* Exercise *
Rewrite the records in the stretch from the line containing "Where should I click to: Click the italic" through the line containing "Clear the search query", substituting "Chat" for "Talk" and leaving everything else unchanged.
*** Extracted material ***
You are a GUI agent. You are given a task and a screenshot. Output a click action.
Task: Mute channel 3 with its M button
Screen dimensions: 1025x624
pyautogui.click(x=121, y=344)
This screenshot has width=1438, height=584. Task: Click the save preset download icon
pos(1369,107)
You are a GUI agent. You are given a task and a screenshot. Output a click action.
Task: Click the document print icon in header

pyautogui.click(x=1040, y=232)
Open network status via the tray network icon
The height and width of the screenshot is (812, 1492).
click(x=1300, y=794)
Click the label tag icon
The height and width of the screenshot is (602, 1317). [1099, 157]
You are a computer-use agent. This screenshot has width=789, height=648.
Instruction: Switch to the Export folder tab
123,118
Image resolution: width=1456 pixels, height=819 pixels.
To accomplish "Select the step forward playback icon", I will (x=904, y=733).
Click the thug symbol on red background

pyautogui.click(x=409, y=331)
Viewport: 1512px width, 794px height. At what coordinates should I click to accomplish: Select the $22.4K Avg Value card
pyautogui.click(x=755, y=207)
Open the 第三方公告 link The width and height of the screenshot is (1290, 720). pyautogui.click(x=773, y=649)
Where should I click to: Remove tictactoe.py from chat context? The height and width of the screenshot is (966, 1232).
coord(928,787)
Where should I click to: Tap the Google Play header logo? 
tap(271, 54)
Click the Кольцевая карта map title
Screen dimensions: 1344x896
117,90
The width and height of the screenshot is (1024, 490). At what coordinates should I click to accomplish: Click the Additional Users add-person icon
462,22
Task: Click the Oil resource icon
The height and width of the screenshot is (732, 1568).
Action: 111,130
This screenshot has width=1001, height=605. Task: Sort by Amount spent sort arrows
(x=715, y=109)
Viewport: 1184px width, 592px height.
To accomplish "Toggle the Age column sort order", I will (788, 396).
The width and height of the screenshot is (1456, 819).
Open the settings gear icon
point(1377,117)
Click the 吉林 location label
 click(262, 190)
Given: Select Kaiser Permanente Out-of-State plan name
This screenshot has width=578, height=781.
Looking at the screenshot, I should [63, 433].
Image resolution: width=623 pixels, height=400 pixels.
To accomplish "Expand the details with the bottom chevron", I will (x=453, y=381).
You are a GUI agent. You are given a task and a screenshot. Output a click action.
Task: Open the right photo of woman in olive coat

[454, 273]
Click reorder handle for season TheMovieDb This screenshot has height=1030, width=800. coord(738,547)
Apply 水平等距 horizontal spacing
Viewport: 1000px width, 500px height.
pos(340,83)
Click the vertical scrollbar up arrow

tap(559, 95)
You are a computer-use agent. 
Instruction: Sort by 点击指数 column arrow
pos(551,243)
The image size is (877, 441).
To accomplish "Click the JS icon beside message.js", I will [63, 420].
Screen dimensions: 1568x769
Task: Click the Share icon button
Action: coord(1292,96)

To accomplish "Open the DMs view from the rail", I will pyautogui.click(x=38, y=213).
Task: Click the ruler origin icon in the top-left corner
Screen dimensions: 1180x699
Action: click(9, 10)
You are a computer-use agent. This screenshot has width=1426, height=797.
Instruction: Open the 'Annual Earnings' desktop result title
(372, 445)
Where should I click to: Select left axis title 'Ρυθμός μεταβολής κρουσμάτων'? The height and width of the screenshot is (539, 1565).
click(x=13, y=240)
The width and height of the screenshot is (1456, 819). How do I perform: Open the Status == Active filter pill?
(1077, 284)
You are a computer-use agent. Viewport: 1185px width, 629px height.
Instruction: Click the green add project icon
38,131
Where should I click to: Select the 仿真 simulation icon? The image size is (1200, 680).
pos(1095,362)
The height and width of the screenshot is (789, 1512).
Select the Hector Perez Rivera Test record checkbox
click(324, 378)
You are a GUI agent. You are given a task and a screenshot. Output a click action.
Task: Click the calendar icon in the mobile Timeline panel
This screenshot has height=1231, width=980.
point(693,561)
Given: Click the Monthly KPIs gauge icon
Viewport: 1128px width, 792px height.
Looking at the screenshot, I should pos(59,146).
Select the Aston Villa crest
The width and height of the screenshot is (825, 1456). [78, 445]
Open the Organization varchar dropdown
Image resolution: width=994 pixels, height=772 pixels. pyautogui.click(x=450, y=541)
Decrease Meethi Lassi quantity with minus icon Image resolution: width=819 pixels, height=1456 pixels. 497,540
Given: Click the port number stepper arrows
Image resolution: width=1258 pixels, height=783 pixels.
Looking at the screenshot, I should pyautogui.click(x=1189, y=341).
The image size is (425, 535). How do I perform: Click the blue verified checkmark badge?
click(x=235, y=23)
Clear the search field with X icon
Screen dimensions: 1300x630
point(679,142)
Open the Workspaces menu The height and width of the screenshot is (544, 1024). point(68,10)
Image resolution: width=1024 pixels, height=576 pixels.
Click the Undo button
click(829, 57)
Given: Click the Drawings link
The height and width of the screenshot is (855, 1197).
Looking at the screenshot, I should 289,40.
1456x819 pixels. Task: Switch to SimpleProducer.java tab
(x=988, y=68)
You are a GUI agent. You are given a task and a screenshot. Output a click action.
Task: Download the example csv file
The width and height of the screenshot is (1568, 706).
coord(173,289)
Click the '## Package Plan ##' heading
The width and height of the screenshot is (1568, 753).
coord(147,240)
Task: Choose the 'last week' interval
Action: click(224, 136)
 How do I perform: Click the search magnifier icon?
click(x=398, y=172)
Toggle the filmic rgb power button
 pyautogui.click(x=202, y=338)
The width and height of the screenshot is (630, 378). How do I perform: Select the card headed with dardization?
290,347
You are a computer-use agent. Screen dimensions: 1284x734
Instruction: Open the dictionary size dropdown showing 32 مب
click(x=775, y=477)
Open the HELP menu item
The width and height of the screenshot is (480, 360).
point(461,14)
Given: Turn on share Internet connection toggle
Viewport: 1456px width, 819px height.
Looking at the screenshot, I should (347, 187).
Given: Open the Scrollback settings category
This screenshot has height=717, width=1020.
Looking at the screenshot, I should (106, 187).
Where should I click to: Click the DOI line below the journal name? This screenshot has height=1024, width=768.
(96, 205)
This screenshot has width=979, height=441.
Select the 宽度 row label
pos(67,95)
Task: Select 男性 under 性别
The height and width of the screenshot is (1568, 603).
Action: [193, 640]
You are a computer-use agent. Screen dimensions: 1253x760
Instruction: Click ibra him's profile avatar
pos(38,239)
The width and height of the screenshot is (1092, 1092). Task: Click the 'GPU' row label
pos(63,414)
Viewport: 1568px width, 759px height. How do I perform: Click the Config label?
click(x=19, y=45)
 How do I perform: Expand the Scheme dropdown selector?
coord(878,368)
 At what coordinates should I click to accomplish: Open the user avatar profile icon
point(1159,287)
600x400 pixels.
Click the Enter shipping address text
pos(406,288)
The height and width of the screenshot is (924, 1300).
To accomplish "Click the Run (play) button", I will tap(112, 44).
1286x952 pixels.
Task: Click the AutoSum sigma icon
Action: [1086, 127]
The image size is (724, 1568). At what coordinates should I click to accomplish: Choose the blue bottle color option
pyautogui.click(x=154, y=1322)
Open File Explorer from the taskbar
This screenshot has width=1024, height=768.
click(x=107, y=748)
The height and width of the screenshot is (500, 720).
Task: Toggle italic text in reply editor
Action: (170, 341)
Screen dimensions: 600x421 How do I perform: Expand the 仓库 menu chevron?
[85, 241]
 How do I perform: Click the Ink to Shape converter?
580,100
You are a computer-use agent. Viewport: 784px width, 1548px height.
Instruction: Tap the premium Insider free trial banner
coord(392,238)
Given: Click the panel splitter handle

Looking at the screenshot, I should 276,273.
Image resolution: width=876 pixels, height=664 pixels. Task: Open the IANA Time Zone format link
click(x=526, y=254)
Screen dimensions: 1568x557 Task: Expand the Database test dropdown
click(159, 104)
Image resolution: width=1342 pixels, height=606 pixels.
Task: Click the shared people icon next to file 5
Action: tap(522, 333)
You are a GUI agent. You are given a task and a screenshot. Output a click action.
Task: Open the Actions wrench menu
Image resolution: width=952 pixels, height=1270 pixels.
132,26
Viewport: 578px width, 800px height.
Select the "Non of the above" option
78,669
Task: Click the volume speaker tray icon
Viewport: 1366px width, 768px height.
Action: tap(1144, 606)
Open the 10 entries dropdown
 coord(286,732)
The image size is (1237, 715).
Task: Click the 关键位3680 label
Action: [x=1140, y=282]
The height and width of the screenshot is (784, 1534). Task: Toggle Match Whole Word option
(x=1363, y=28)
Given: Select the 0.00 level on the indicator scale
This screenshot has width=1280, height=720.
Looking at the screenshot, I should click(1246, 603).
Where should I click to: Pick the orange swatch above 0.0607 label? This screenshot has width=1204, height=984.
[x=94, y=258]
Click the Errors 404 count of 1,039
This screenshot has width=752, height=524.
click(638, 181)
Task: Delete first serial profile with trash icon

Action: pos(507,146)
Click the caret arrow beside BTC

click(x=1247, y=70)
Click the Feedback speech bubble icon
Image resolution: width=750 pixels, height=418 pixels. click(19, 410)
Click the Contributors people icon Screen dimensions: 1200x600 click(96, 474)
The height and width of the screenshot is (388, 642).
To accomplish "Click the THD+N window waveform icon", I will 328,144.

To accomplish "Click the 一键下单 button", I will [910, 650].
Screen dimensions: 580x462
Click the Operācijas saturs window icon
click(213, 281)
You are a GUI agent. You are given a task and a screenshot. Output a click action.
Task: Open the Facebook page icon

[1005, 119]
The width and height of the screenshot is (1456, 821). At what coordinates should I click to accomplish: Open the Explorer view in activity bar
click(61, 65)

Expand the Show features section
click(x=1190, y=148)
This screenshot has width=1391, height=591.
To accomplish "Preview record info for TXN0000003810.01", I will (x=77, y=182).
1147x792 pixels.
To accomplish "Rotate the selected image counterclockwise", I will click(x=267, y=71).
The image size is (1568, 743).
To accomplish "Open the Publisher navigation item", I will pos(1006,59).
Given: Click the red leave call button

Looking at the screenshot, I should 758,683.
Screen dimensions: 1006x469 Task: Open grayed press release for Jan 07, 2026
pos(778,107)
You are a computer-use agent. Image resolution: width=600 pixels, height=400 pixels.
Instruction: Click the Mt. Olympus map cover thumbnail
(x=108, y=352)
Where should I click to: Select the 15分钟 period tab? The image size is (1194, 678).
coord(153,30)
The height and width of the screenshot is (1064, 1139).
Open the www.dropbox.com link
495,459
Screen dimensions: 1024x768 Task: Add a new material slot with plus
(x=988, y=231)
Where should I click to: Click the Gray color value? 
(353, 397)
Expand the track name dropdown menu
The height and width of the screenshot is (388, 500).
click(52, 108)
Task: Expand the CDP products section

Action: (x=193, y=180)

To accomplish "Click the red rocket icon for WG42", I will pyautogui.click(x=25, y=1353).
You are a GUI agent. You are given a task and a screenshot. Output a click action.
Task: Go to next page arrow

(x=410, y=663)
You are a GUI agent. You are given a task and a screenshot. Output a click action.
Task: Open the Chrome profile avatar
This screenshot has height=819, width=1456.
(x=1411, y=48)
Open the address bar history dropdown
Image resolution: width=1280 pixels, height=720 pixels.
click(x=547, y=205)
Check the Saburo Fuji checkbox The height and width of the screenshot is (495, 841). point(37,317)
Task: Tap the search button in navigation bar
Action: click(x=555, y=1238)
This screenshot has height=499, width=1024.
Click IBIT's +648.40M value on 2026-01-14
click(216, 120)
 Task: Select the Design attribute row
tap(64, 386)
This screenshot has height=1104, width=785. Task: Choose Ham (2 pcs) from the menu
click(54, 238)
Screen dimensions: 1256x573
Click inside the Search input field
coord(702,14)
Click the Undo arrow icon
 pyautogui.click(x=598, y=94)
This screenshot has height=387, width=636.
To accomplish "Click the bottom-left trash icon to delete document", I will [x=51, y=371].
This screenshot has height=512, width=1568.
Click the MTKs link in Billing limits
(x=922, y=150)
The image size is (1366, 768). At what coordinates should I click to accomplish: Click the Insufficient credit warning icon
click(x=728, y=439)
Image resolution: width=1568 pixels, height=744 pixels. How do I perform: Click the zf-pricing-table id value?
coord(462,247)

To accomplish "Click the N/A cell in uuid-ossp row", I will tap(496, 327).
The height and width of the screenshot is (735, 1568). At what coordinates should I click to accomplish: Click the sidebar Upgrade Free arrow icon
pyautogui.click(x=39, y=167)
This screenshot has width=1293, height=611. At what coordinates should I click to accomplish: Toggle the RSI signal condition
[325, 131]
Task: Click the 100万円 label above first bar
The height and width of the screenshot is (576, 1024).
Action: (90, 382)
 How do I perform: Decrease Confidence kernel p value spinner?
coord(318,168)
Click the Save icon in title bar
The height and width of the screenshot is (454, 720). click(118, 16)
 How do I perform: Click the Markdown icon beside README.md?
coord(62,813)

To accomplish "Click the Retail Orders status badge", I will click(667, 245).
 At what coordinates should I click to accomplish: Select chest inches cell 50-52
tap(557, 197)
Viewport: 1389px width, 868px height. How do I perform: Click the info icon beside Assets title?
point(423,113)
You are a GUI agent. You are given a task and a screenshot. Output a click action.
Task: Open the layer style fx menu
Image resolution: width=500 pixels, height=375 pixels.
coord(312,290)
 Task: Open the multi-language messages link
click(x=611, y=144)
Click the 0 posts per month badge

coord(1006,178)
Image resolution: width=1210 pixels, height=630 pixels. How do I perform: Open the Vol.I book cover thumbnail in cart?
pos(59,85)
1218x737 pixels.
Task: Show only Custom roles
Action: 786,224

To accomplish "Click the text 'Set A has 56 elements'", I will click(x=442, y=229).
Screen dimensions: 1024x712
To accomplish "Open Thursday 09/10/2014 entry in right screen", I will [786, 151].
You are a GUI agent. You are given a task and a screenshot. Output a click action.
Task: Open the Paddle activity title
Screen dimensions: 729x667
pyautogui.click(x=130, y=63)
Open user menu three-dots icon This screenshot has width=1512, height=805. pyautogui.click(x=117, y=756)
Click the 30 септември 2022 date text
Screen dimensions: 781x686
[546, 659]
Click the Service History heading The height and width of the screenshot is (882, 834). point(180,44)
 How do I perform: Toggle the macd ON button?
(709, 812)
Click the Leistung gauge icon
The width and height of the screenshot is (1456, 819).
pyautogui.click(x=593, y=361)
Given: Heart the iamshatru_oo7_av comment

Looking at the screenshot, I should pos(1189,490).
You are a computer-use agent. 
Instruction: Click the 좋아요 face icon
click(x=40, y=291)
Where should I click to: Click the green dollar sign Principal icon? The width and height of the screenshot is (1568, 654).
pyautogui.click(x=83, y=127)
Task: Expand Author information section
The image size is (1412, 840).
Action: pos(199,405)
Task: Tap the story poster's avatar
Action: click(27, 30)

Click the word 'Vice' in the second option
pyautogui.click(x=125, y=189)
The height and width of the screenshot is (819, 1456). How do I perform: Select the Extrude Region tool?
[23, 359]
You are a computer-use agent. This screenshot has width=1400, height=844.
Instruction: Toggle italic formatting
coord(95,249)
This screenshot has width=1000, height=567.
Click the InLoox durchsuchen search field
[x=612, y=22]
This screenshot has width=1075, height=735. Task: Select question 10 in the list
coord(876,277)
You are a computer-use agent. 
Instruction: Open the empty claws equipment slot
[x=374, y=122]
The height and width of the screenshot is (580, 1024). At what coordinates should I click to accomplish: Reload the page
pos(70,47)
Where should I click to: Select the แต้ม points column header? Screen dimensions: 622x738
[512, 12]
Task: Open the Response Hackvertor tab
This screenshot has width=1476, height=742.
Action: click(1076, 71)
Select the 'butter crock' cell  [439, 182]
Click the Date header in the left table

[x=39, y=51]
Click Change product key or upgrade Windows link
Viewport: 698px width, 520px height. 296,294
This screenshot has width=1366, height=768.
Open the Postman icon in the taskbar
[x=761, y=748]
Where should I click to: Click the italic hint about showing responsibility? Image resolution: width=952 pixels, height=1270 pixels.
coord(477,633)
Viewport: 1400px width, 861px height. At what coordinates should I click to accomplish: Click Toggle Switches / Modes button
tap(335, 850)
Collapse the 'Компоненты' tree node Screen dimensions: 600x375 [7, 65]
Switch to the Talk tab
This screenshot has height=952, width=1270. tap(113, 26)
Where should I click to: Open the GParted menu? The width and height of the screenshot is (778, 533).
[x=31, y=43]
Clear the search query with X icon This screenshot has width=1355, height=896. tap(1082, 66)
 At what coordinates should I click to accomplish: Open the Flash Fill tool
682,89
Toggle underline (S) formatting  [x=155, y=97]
***
* Answer to this task *
Where should I click to: Click the italic hint about showing responsibility? Image resolution: width=952 pixels, height=1270 pixels.
coord(477,633)
Viewport: 1400px width, 861px height. At what coordinates should I click to accomplish: Click Toggle Switches / Modes button
tap(335, 850)
Collapse the 'Компоненты' tree node Screen dimensions: 600x375 [7, 65]
Switch to the Chat tab
This screenshot has height=952, width=1270. tap(113, 26)
Where should I click to: Open the GParted menu? The width and height of the screenshot is (778, 533).
[x=31, y=43]
Clear the search query with X icon This screenshot has width=1355, height=896. tap(1082, 66)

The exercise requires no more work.